(Problems to work on)
(a) Name every method that the continual learning passage identifies by name when it describes approaches that use multiple memory systems.
(b) Resume the continual learning passage, picking up after its final sentence.

Recently, several approaches showed the benefits of utilizing multiple memory systems [23, 31, 32]. CLS-ER [3] mimics the interplay between fast and slow learning systems by maintaining two additional semantic memories that aggregate the weights of the working model at different timescales using an exponential moving average. SYNERgy [27] creates a synergy between synaptic consolidation and dual memory Experience Replay by tracking the importance of parameters during the training trajectory and anchoring them to the consolidated parameters in the semantic memory which aggregates information across the tasks. Multiple memories have also been shown to be effective in improving learning under label corruption. NCT [36] leverages collaborative learning to use the consensus between two models as an additional source of supervision and applies target variability as a regularization against memorization and over-generalization in DNNs.

This application refers to a number of publications for the purposes of giving a more thorough background. Such references are not to be considered an admission that such publications are prior art for purposes of determining the patentability of the present invention.

BRIEF SUMMARY OF THE INVENTION

It is an object of the current invention to reduce the drift in representations at the task boundary and enables consolidation of information across the tasks. This and other objects which will become apparent from the following disclosure, are provided with a computer-implemented method for continual learning in artificial neural networks, a computer-readable medium, and an autonomous vehicle comprising a data processing system, having the features of one or more of the appended claims.

(Information supplied)
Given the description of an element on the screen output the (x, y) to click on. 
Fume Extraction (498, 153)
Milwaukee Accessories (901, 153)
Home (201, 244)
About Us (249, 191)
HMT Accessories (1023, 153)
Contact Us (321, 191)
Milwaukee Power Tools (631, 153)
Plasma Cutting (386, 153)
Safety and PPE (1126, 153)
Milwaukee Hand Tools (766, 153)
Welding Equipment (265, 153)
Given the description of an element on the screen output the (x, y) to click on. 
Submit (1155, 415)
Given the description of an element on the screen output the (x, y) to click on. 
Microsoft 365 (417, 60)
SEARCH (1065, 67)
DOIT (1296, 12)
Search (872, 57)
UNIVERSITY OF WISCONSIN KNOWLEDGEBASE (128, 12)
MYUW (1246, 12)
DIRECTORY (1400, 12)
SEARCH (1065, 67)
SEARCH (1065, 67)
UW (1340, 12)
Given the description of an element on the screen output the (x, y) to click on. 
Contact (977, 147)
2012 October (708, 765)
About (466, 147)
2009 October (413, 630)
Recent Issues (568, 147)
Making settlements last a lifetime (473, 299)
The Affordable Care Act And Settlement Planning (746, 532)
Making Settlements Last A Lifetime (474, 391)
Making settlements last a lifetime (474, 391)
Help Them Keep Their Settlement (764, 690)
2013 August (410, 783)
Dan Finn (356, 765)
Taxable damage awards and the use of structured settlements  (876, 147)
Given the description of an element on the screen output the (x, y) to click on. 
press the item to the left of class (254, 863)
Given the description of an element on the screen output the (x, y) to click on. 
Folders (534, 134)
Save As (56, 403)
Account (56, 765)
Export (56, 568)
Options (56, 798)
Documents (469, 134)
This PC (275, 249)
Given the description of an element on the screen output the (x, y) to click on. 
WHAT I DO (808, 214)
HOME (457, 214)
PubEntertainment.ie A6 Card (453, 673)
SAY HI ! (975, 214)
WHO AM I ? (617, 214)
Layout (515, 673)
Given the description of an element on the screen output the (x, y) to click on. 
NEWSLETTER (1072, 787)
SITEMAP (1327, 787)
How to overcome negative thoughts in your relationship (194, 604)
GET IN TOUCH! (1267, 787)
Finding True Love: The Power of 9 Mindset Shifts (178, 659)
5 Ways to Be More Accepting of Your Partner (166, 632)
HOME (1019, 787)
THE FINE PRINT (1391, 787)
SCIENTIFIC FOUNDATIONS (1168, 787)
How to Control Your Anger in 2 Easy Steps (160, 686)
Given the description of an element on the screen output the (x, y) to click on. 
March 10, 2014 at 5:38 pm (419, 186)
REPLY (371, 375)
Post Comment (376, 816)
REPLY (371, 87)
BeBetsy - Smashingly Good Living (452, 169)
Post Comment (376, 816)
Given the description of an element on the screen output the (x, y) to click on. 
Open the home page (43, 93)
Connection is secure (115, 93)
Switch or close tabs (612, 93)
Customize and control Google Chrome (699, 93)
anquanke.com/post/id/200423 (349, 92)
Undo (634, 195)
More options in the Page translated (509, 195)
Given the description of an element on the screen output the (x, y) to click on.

(Results of the exercise)
(a) CLS-ER, SYNERgy, NCT

(b)
Continual Learning requires a learning agent to interact and acquire knowledge from a dynamic environment which exposes the agent to varying degrees and types of distribution shifts. A major cause for forgetting in DNNs is the drastic change in parameter space when presented with a set of previously unseen classes or a considerable change in input distribution. The human brain, on the other hand, has been evolved to be robust to distribution shifts and excel at lifelong learning. A closer look at the dynamics of error-based learning in the brain suggests that it utilizes a memory of errors to modulate its sensitivity to error as a function of error magnitude, whereby the brain learns more from small consistent errors compared to large errors.

In a first aspect of the invention, the computer-implemented method for continual learning in an artificial neural network comprising the steps of:

• • providing input samples in form of continuous data stream containing a sequence of tasks; (such input samples can be images acquired by a video recorder or any other image capturing device)
  • training a working model of the network by using said input samples;
  • wherein, the method comprises the step of maintaining a memory of errors during training by:
  • calculating a supervised loss, preferably mean cross entropy loss, on the input samples from the current task; and
  • updating the said memory of errors with an exponential moving average of said supervised loss;

The method comprises the step of maintaining a fixed-size episodic memory by storing input samples from previous tasks in said episodic memory to facilitate the consolidation of knowledge by enabling interleaved learning of samples from previous tasks.

Advantageously, the step of maintaining a fixed-size episodic memory comprises the step of employing reservoir sampling wherein the joint distribution of the data stream is approximated by assigning to each incoming sample from the said data stream an equal probability of being represented in the episodic memory.

The method comprises the step of maintaining a long-term semantic memory, stable model, for building consolidated structural representations by progressively aggregating synaptic weights of the working model during training.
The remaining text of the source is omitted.